The men are almost at the bottom of the stairs and the coffin is tilted, heavy. She is afraid it will fall. Her father and her older brother, Denis, get behind it now, lifting, helping. She looks down, presses her toes against the soles of her shoes to keep her feet still. She wants to run up the last few steps and open the coffin and bring her mother out. She looks at the handles again, and at the little crosses on the top. She tries to count them. There is a big gold cross on the lid. Last night, when her cousin Kathleen took her up to bed, they passed her mother's room. The shutters were closed and candles were lit. There were people standing and sitting and leaning against the walls, neighbors, relations, all saying the Rosary. She dipped her head to see past the crowd. She could not see her mother. Just the dark wood of the wardrobe and the washstand. And the mirror covered with a black cloth. And leaning up against the wall, against the pink roses of the wallpaper, the wooden lid with the gold cross, and the light of the candles dancing on it. They put the lid on over her mother. She looks up at Claire, about to speak, but Claire says "Shh," and tightens her grip on Tess's hand. A silence falls on the hall. She turns and sees the big brass gong that she and Maeve play with sometimes by the wall. She wants to reach for the beater and hit the gong hard.

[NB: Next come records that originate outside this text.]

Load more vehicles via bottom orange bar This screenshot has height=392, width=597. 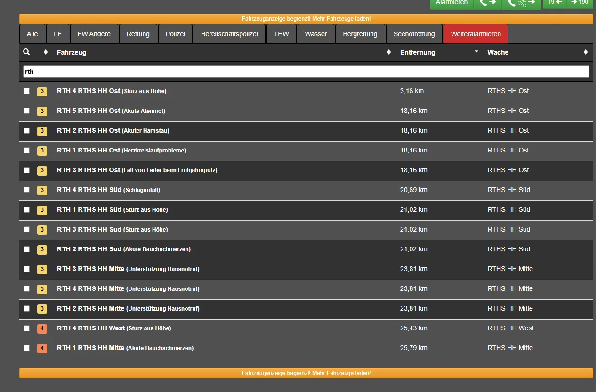click(x=306, y=373)
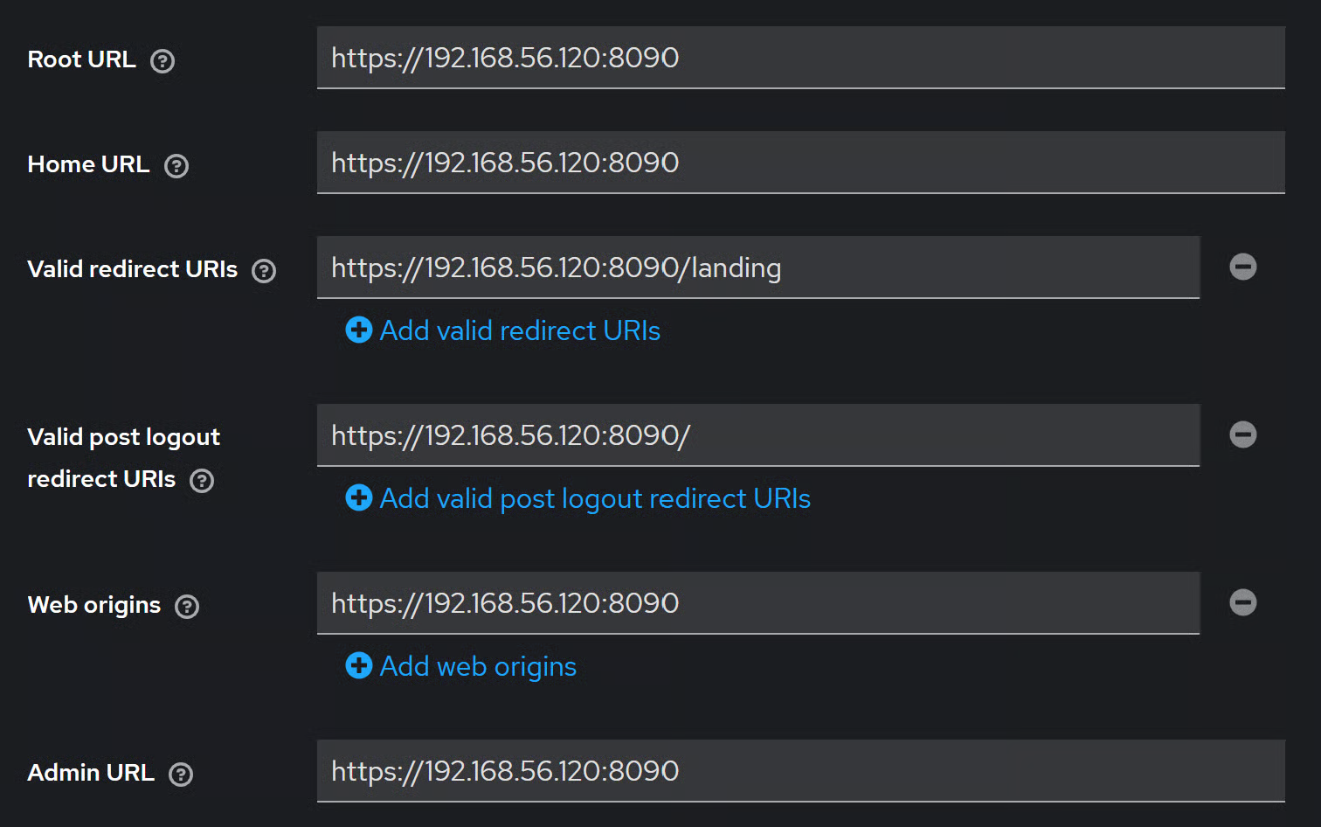1321x827 pixels.
Task: Add another valid post logout redirect URI
Action: [x=594, y=498]
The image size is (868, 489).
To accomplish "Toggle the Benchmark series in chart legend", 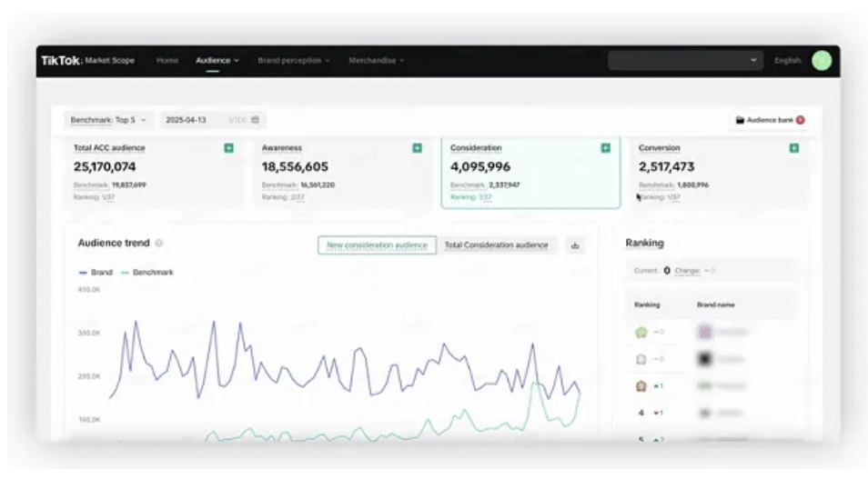I will click(x=146, y=273).
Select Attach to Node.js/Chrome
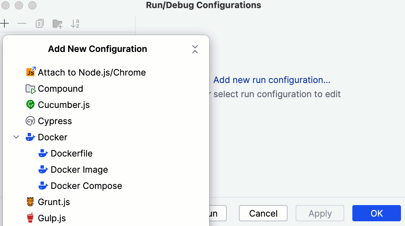Viewport: 405px width, 226px height. (92, 72)
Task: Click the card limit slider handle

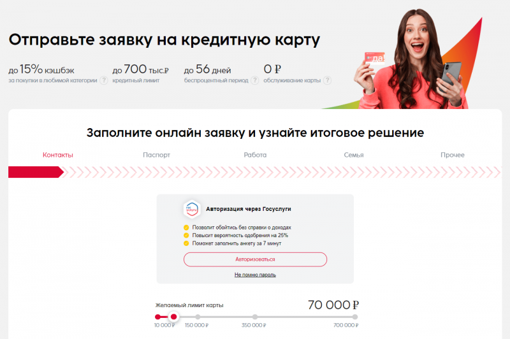Action: (173, 317)
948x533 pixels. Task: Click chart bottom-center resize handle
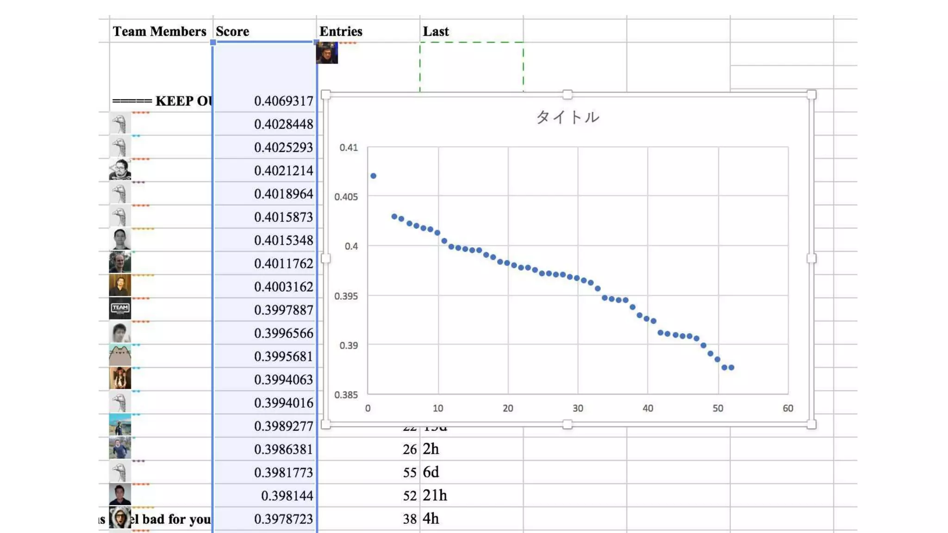[x=567, y=424]
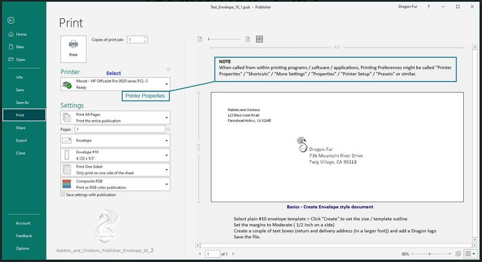Click the back arrow to exit Backstage

pyautogui.click(x=11, y=21)
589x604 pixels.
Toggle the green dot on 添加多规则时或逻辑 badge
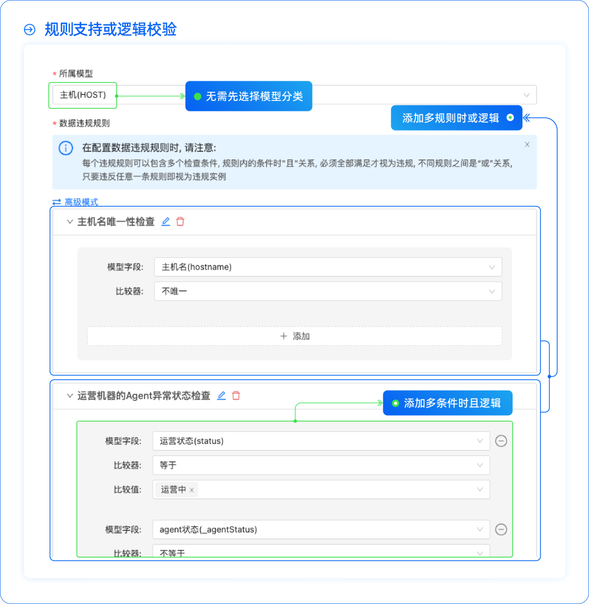[511, 117]
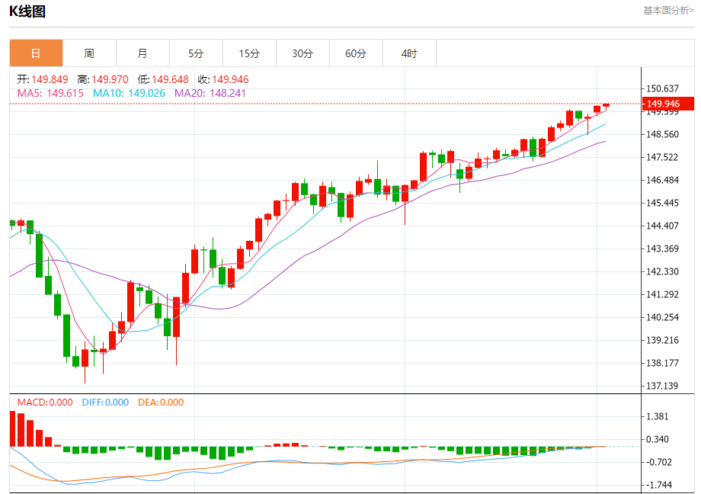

The coffin is crawling towards the front door. Then the men leave it down on two chairs and rest for a minute. When they pick it up again, everyone walks behind it and it passes through the open door, into the sun. On the gravel there is a black hearse and a thousand faces looking at them. The men bring the coffin to the back of the hearse and shove it in through the open door, like into a mouth. Maeve starts to cry and Claire goes to her.
Tess turns and sees Mike Connolly at the edge of the yard, with Captain the dog at his feet. He is holding his cap in his hand. She thinks he is crying. Everyone is crying, but she is not. She looks up and sees the blackbird on the laurel tree, eyeing her. You robber, she wants to shout, you tore my mother's wallpaper, and now she's dead. She looks past the white railings that run around the lawn, over the sloping fields and the quarry, far off to a clump of trees. Then the hearse door is shut and she gets a jolt. She looks around. She does not know what to do. The evening sun is blinding her. It is shining on everything, too bright, on the laurel tree and the lawn and the white railings, on the hearse and the gravel and the blackbird.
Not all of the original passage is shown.